** BEGIN Raw records **

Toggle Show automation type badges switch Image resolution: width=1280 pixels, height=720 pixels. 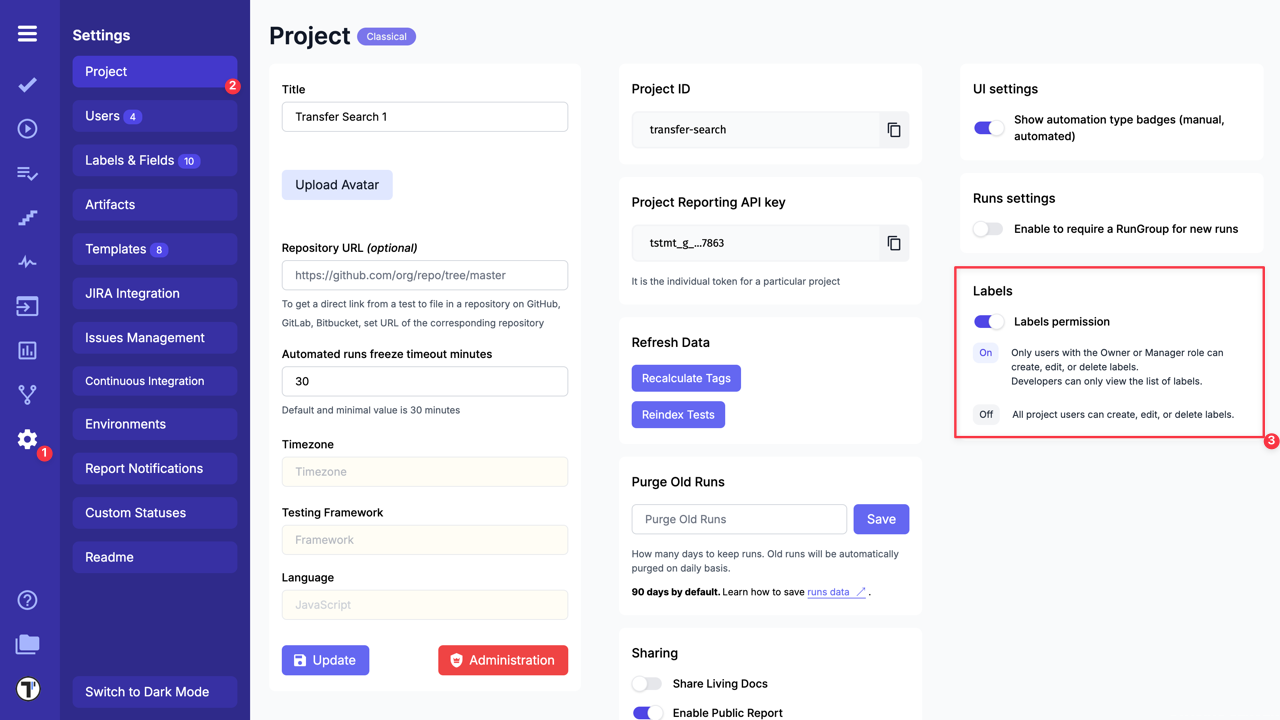pyautogui.click(x=988, y=128)
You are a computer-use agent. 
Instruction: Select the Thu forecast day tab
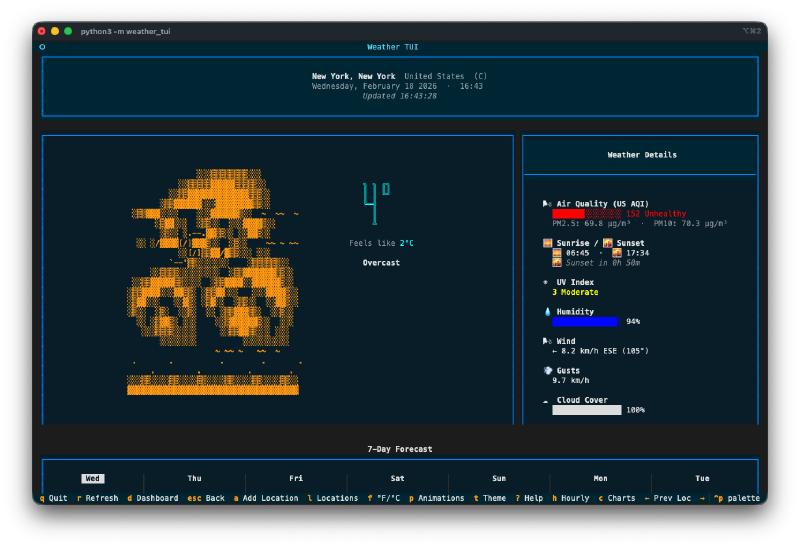pos(194,478)
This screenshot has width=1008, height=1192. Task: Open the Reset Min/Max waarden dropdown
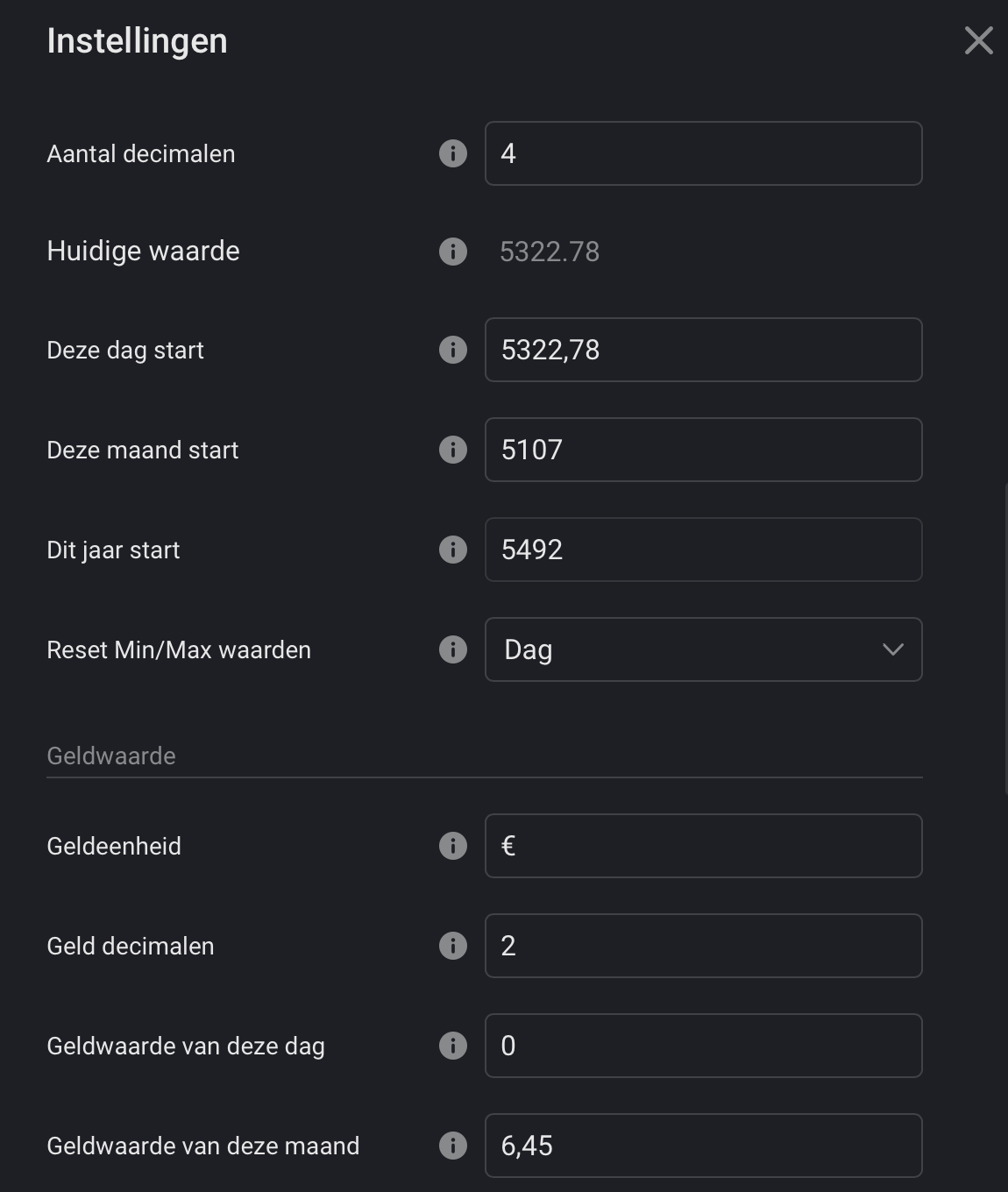click(x=703, y=649)
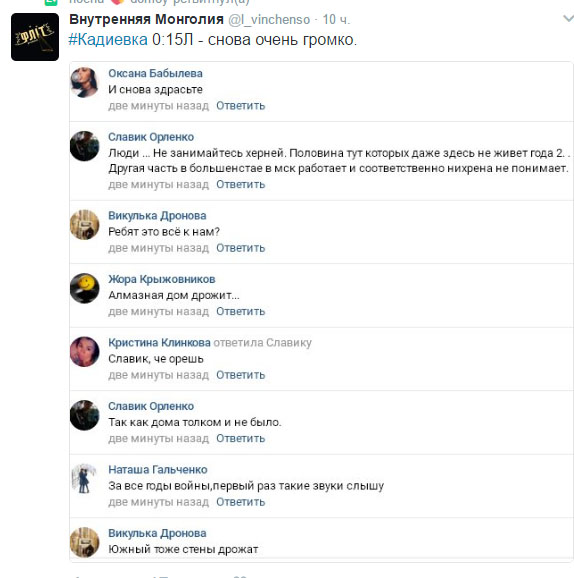
Task: Open Викулька Дронова's name on the 'Южный тоже стены дрожат' comment
Action: (x=157, y=533)
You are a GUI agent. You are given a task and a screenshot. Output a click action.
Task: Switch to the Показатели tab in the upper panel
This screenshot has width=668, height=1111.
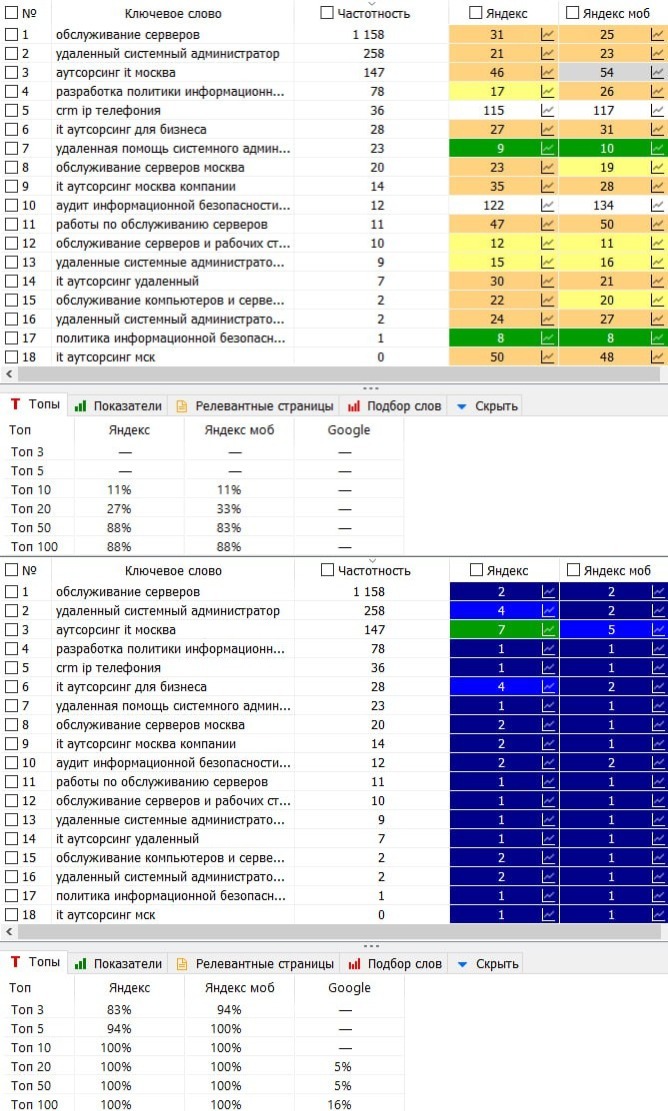(118, 406)
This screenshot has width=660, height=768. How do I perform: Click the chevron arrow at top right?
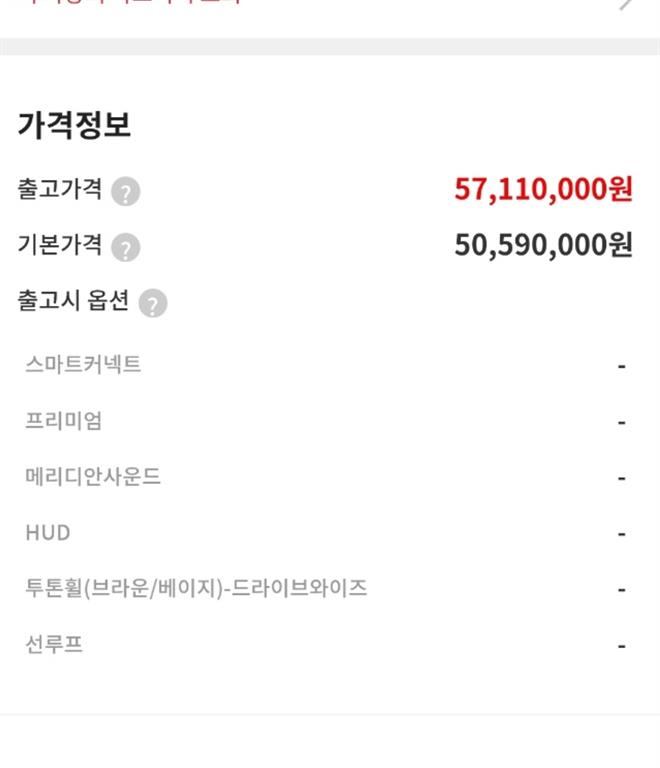(627, 4)
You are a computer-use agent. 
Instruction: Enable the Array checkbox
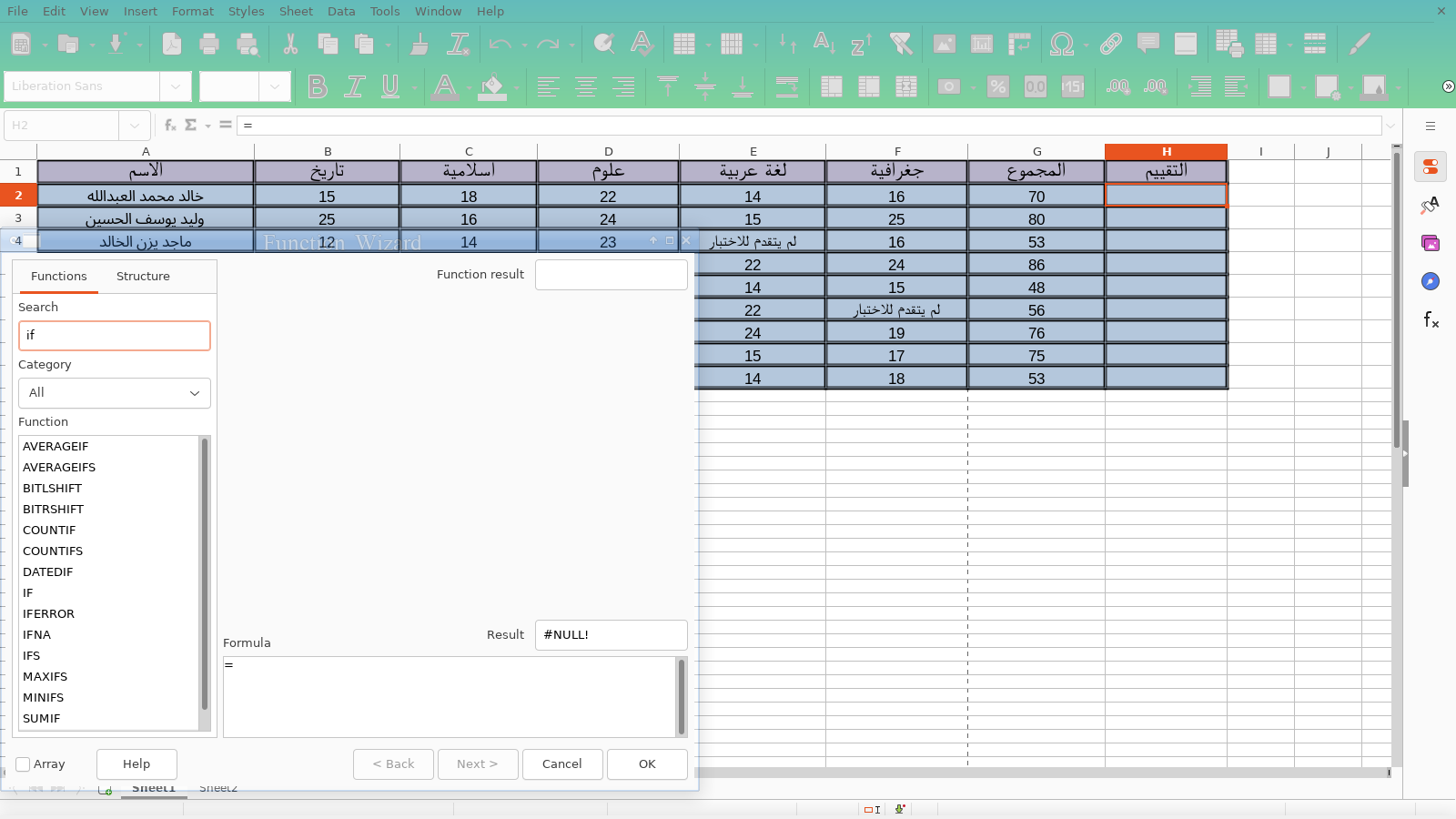pos(24,764)
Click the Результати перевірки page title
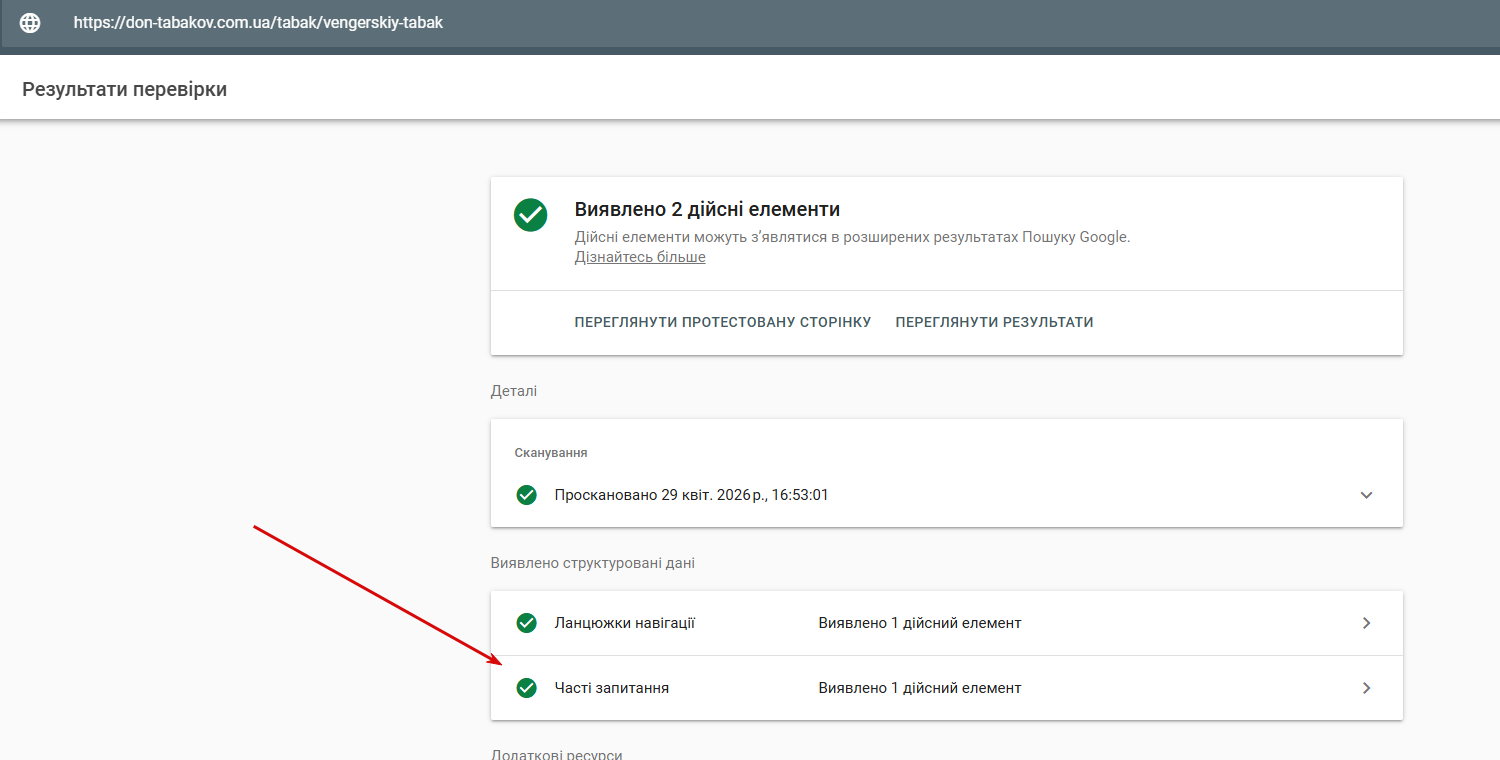Screen dimensions: 1500x760 click(x=124, y=89)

** END Raw records **

Swap "screenshot" for "image" in everything from the line containing "This screenshot has width=1008, height=1192." down to the end of the records, and give those lines back with nothing else changed. Leave the pictures out of your answer.

**Final result**
This image has width=1008, height=1192. Task: Open the Reset Min/Max waarden dropdown
click(x=703, y=649)
Task: Open Викулька Дронова's name on the 'Южный тоже стены дрожат' comment
Action: (x=157, y=533)
You are a GUI agent. You are given a task and a image. Output a click action.
Task: Switch to the Показатели tab in the upper panel
This image has width=668, height=1111.
(118, 406)
This image has width=660, height=768. How do I perform: Click the chevron arrow at top right?
(627, 4)
You are a computer-use agent. 
Instruction: Enable the Array checkbox
pos(24,764)
Click the Результати перевірки page title
Screen dimensions: 1500x760 click(x=124, y=89)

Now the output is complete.